Mongolian Kakuryu captures first Emperor’s Cup with 14-1 record


Kakuryu defeated rival ozeki Kotoshogiku to capture his first career championship on the final day of the Spring Grand Sumo Tournament Sunday, defying the odds to all but secure his promotion to sumo’s highest rank of yokozuna.

The Mongolian-born rikishi won bouts against both yokozuna Harumafuji and Hakuho at the 15-day meet and claimed the Emperor’s Cup with a mark of 14-1, one more win than had been asked of him by the powers that be for consideration for the top rank.

With the 10th sell-out crowd at the Osaka meet, Kakuryu only needed a short grappling exchange with Kotoshogiku before changing hand positions to get his right hand on the front of his opponent’s mawashi and his left on the back to drive his rival out in textbook fashion.

“I am so happy. The third time was the charm. It’s great,” said Kakuryu, who had come close to winning the championship twice before, most recently losing in a playoff to Hakuho at the New Year Basho in January. I focused on my sumo each and every day. When I lost (on the third day) I actually felt more relaxed.”

He added: “I just wanted to wrestle with my style of sumo till the very end.”

Hakuho (12-3), who jammed two fingers on his right hand in a loss to Kotoshogiku on Friday and fell to Kakuryu on Saturday, lost to rival yokozuna Harumafuji (12-3) after the pair had to redo their match when the first bout was too close to call.

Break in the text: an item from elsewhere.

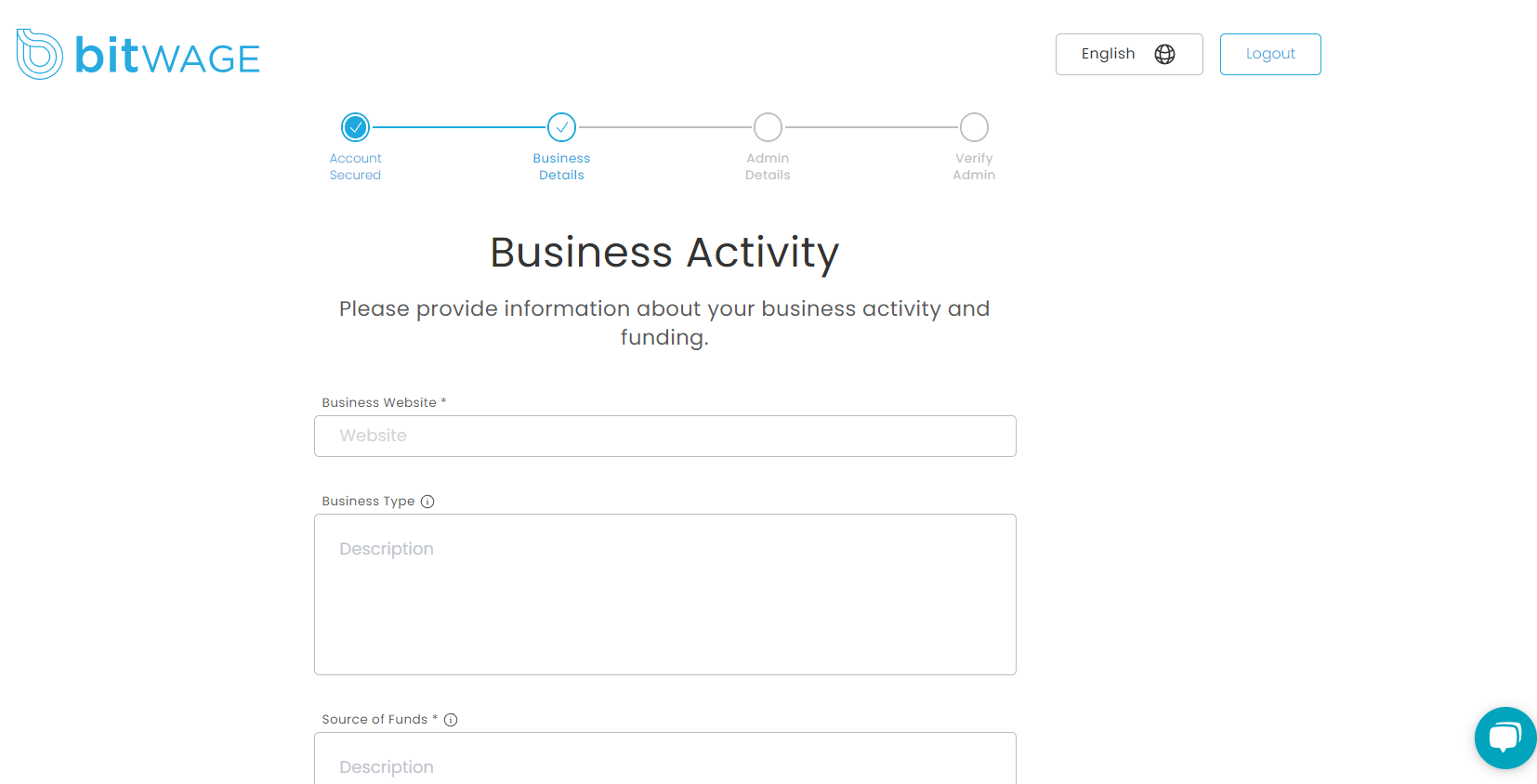
Task: Click the Business Activity heading
Action: click(664, 253)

Hakuho, who had appeared invincible until going on the defensive against nemesis Kisenosato for his 12th straight win, was sent backpedaling out in seconds as Harumafuji came flying out of the crouch with a fierce thrusting attack in the second match.

Sumo’s premier yokozuna, who had been gunning for his 29th career title, appeared bothered by his right hand and hardly put up a fight as he stepped out of the raised ring.

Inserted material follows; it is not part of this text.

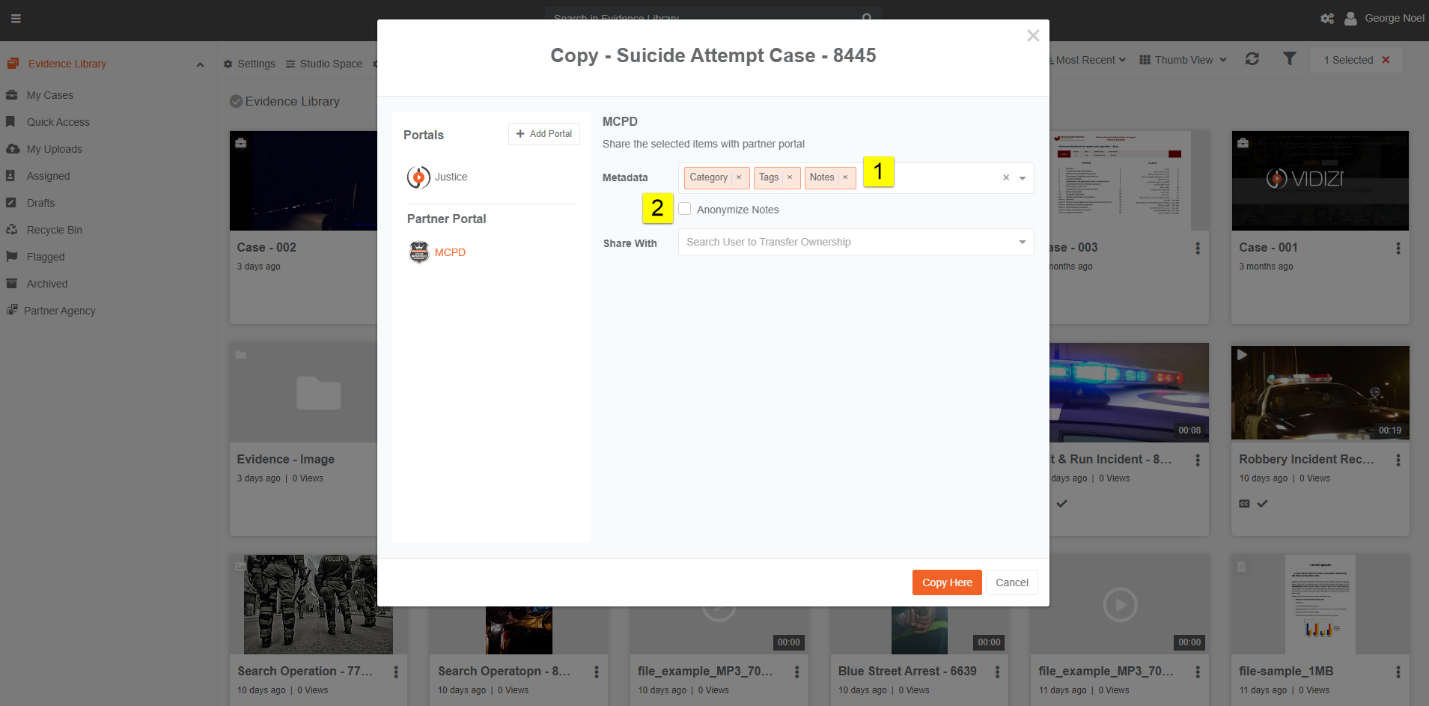
Task: Go to My Cases in sidebar
Action: pyautogui.click(x=50, y=95)
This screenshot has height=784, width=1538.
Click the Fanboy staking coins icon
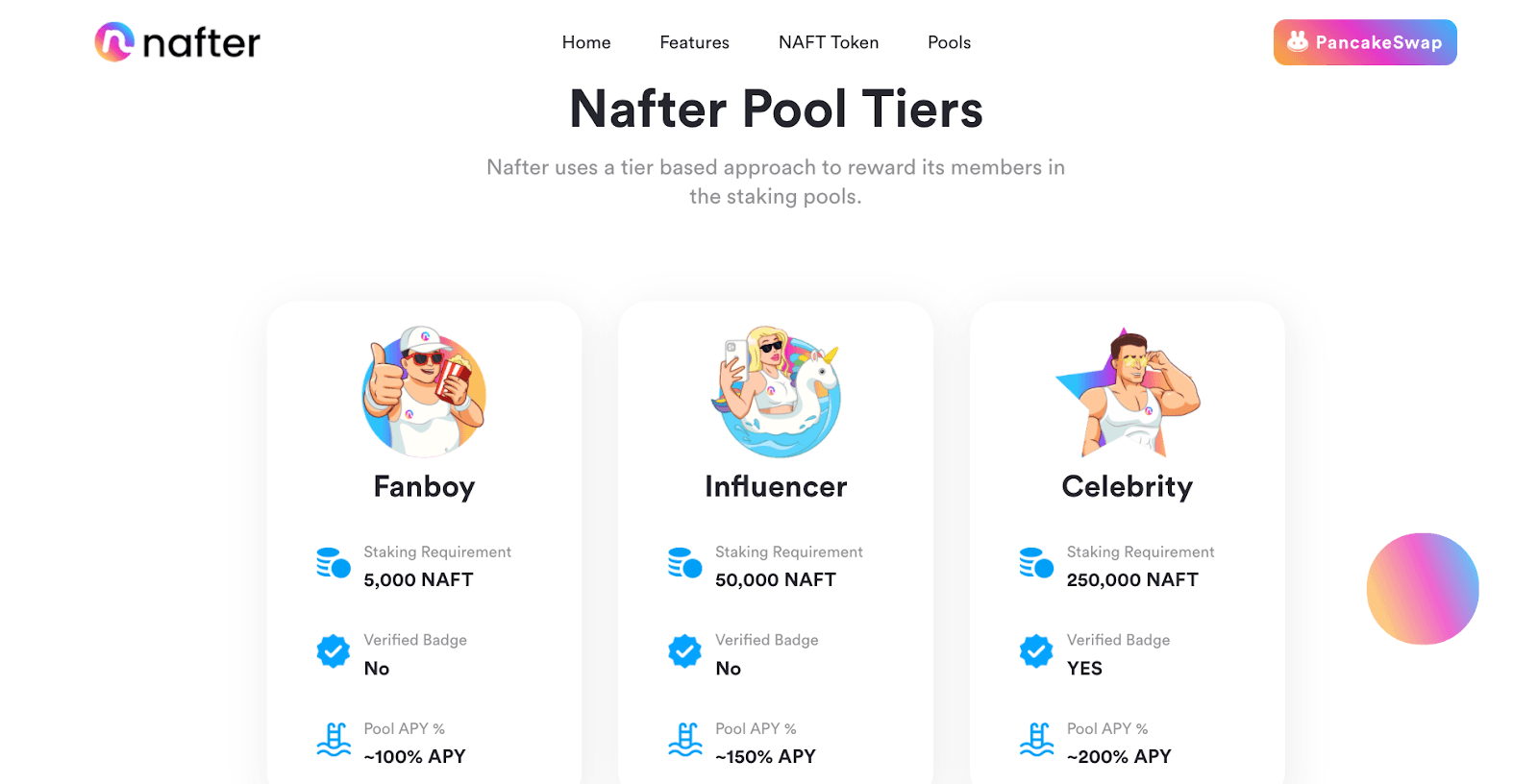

Local favorite Goeido (12-3) wrapped up his third Outstanding Performance Prize with a walloping of Kisenosato (9-6), the sekiwake getting his right hand on the back of the ozeki’s mawashi before tackling him over the straw bales in convincing fashion.

It will be the first yokozuna promotion since Harumafuji’s debut at sumo’s highest rank at the 2012 Kyushu Basho. Kakuryu will be the fourth Mongolian-born wrestler to become yokozuna after Asashoryu, Hakuho and Harumafuji.

Early on, Osunaarashi (8-6) snapped a six-bout losing streak (one loss by default with one rest day).

The Egyptian-born wrestler manhandled Toyohibiki (6-9) with a powerful frontal force out to get his kachi-koshi winning record in his third appearance in the elite class.

Sumo’s first African wrestler had won his first seven bouts before suffering an injury to his right thigh in a defeat to Endo on the eighth day and pulled out for two bouts before returning to compete for the final four.

Endo finished on 6-9 after losing by “yoritaoshi” to Yoshikaze (10-5), who won his third Fighting Spirit Prize by notching double-digit wins.

No. 1 maegashira Endo, whose popularity has skyrocketed in just his fourth tournament in the top division, lost his first four matches against both yokozuna and two of the ozeki before winning his next four, including an impressive victory over Kisenosato, but he had a bumpy road over the final week.